ZOBACZ ZDJĘCIA Z WYDARZENIA:
Widzowie mieli okazję poznać Tomasza Stańko nie tylko jako wirtuoza trąbki i geniusza improwizacji, ale również jako:
- Jazzmana i muzyka – twórcę, który nieustannie poszukiwał nowych brzmień i inspiracji.
- Nauczyciela – mentora dla młodszych pokoleń muzyków, który dzielił się swoją wiedzą i doświadczeniem.
- Konsumenta muzyki i innych dziedzin sztuki – człowieka o szerokich horyzontach, czerpiącego inspiracje z różnych źródeł, co znajdowało odzwierciedlenie w jego twórczości.

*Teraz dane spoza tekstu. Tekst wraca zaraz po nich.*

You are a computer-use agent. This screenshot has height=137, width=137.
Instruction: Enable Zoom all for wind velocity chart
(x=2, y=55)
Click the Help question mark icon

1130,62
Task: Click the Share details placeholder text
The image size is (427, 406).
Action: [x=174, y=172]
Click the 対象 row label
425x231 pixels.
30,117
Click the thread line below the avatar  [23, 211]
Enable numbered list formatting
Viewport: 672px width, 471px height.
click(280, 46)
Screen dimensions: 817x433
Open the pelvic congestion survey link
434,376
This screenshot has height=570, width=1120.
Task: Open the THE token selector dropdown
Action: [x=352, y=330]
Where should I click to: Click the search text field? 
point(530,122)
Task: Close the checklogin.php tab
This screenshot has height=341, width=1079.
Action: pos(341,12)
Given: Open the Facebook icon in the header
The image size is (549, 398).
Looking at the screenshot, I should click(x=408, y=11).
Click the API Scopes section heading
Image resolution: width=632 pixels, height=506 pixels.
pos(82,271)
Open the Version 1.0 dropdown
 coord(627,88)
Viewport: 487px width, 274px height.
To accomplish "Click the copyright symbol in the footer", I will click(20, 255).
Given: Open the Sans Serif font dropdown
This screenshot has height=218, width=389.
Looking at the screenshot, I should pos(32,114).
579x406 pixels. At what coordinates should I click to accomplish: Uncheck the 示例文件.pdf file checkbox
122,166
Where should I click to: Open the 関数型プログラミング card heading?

To wydarzenie po raz kolejny potwierdziło, że dziedzictwo Tomasza Stańko jest wciąż żywe i inspirujące, a jego muzyka niezmiennie porusza i zaskakuje. Dziedziniec Zamku Lubomirskich stał się idealnym tłem dla tej niezwykłej podróży przez świat jazzu i myśli jednego z najważniejszych polskich artystów.